--- Material to process Enclosed Below ---

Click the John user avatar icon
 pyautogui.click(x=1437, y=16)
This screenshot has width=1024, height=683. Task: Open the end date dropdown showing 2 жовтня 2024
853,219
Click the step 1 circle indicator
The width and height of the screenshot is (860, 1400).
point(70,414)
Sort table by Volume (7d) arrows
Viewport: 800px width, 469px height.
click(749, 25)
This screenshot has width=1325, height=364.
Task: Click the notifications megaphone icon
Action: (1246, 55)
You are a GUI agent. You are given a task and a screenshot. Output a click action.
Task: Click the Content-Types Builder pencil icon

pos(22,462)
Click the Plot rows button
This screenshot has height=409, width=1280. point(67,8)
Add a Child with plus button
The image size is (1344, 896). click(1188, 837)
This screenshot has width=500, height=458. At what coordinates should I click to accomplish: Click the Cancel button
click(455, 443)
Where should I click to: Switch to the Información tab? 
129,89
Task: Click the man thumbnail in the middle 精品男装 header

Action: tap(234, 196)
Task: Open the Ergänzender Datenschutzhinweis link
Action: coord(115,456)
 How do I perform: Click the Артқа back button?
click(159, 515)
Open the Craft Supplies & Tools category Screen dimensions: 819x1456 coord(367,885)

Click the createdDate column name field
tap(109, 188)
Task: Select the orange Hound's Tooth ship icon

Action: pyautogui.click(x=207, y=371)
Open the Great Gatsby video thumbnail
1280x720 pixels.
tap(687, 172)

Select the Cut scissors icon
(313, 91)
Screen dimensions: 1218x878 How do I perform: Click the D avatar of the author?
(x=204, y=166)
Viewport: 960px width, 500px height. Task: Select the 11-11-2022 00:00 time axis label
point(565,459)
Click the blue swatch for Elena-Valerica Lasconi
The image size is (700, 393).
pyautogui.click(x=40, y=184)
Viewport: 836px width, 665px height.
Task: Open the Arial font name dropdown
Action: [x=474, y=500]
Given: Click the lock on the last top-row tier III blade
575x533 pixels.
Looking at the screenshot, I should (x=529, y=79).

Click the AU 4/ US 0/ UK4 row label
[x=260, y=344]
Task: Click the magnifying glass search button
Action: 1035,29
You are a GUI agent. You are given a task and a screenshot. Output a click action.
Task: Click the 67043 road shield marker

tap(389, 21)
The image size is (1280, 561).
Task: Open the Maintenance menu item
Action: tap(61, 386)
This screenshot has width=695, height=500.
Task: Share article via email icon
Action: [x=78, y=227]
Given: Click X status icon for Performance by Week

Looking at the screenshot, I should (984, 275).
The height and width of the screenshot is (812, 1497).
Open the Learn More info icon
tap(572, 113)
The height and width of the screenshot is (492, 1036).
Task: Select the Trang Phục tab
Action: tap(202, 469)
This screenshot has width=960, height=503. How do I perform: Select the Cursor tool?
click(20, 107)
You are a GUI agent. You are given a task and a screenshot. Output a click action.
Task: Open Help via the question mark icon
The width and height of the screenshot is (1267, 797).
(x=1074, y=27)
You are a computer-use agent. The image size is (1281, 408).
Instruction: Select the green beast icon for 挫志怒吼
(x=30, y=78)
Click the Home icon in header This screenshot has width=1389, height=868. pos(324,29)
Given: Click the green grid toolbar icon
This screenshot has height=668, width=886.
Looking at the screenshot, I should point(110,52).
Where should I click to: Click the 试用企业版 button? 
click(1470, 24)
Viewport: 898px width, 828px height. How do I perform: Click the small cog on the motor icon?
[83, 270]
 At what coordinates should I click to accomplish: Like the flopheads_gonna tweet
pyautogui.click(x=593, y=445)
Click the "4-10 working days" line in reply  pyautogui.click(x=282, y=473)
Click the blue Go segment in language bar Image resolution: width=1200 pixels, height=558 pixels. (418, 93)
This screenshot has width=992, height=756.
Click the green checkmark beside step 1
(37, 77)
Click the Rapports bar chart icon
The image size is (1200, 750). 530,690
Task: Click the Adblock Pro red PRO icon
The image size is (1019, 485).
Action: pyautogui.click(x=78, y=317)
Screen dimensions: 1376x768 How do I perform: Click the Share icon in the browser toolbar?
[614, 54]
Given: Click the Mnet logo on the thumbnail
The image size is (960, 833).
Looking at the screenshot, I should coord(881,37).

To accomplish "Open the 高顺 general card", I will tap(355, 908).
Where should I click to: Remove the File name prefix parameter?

--- End of Enclosed Material to process ---

> _What you will do_
Every line of the listing must be written out again exactly.

> _Written solution_
Click the John user avatar icon
 pyautogui.click(x=1437, y=16)
This screenshot has width=1024, height=683. Task: Open the end date dropdown showing 2 жовтня 2024
853,219
Click the step 1 circle indicator
The width and height of the screenshot is (860, 1400).
point(70,414)
Sort table by Volume (7d) arrows
Viewport: 800px width, 469px height.
click(749, 25)
This screenshot has width=1325, height=364.
Task: Click the notifications megaphone icon
Action: (1246, 55)
You are a GUI agent. You are given a task and a screenshot. Output a click action.
Task: Click the Content-Types Builder pencil icon

pos(22,462)
Click the Plot rows button
This screenshot has height=409, width=1280. point(67,8)
Add a Child with plus button
The image size is (1344, 896). click(1188, 837)
This screenshot has width=500, height=458. At what coordinates should I click to accomplish: Click the Cancel button
click(455, 443)
Where should I click to: Switch to the Información tab? 
129,89
Task: Click the man thumbnail in the middle 精品男装 header

Action: tap(234, 196)
Task: Open the Ergänzender Datenschutzhinweis link
Action: coord(115,456)
 How do I perform: Click the Артқа back button?
click(159, 515)
Open the Craft Supplies & Tools category Screen dimensions: 819x1456 coord(367,885)

Click the createdDate column name field
tap(109, 188)
Task: Select the orange Hound's Tooth ship icon

Action: pyautogui.click(x=207, y=371)
Open the Great Gatsby video thumbnail
1280x720 pixels.
tap(687, 172)

Select the Cut scissors icon
(313, 91)
Screen dimensions: 1218x878 How do I perform: Click the D avatar of the author?
(x=204, y=166)
Viewport: 960px width, 500px height. Task: Select the 11-11-2022 00:00 time axis label
point(565,459)
Click the blue swatch for Elena-Valerica Lasconi
The image size is (700, 393).
pyautogui.click(x=40, y=184)
Viewport: 836px width, 665px height.
Task: Open the Arial font name dropdown
Action: [x=474, y=500]
Given: Click the lock on the last top-row tier III blade
575x533 pixels.
Looking at the screenshot, I should (x=529, y=79).

Click the AU 4/ US 0/ UK4 row label
[x=260, y=344]
Task: Click the magnifying glass search button
Action: 1035,29
You are a GUI agent. You are given a task and a screenshot. Output a click action.
Task: Click the 67043 road shield marker

tap(389, 21)
The image size is (1280, 561).
Task: Open the Maintenance menu item
Action: tap(61, 386)
This screenshot has width=695, height=500.
Task: Share article via email icon
Action: [x=78, y=227]
Given: Click X status icon for Performance by Week

Looking at the screenshot, I should (984, 275).
The height and width of the screenshot is (812, 1497).
Open the Learn More info icon
tap(572, 113)
The height and width of the screenshot is (492, 1036).
Task: Select the Trang Phục tab
Action: tap(202, 469)
This screenshot has width=960, height=503. How do I perform: Select the Cursor tool?
click(20, 107)
You are a GUI agent. You are given a task and a screenshot. Output a click action.
Task: Open Help via the question mark icon
The width and height of the screenshot is (1267, 797).
(x=1074, y=27)
You are a computer-use agent. The image size is (1281, 408).
Instruction: Select the green beast icon for 挫志怒吼
(x=30, y=78)
Click the Home icon in header This screenshot has width=1389, height=868. pos(324,29)
Given: Click the green grid toolbar icon
This screenshot has height=668, width=886.
Looking at the screenshot, I should point(110,52).
Where should I click to: Click the 试用企业版 button? 
click(1470, 24)
Viewport: 898px width, 828px height. How do I perform: Click the small cog on the motor icon?
[83, 270]
 At what coordinates should I click to accomplish: Like the flopheads_gonna tweet
pyautogui.click(x=593, y=445)
Click the "4-10 working days" line in reply  pyautogui.click(x=282, y=473)
Click the blue Go segment in language bar Image resolution: width=1200 pixels, height=558 pixels. (418, 93)
This screenshot has width=992, height=756.
Click the green checkmark beside step 1
(37, 77)
Click the Rapports bar chart icon
The image size is (1200, 750). 530,690
Task: Click the Adblock Pro red PRO icon
The image size is (1019, 485).
Action: pyautogui.click(x=78, y=317)
Screen dimensions: 1376x768 How do I perform: Click the Share icon in the browser toolbar?
[614, 54]
Given: Click the Mnet logo on the thumbnail
The image size is (960, 833).
Looking at the screenshot, I should coord(881,37).

To accomplish "Open the 高顺 general card", I will tap(355, 908).
Where should I click to: Remove the File name prefix parameter?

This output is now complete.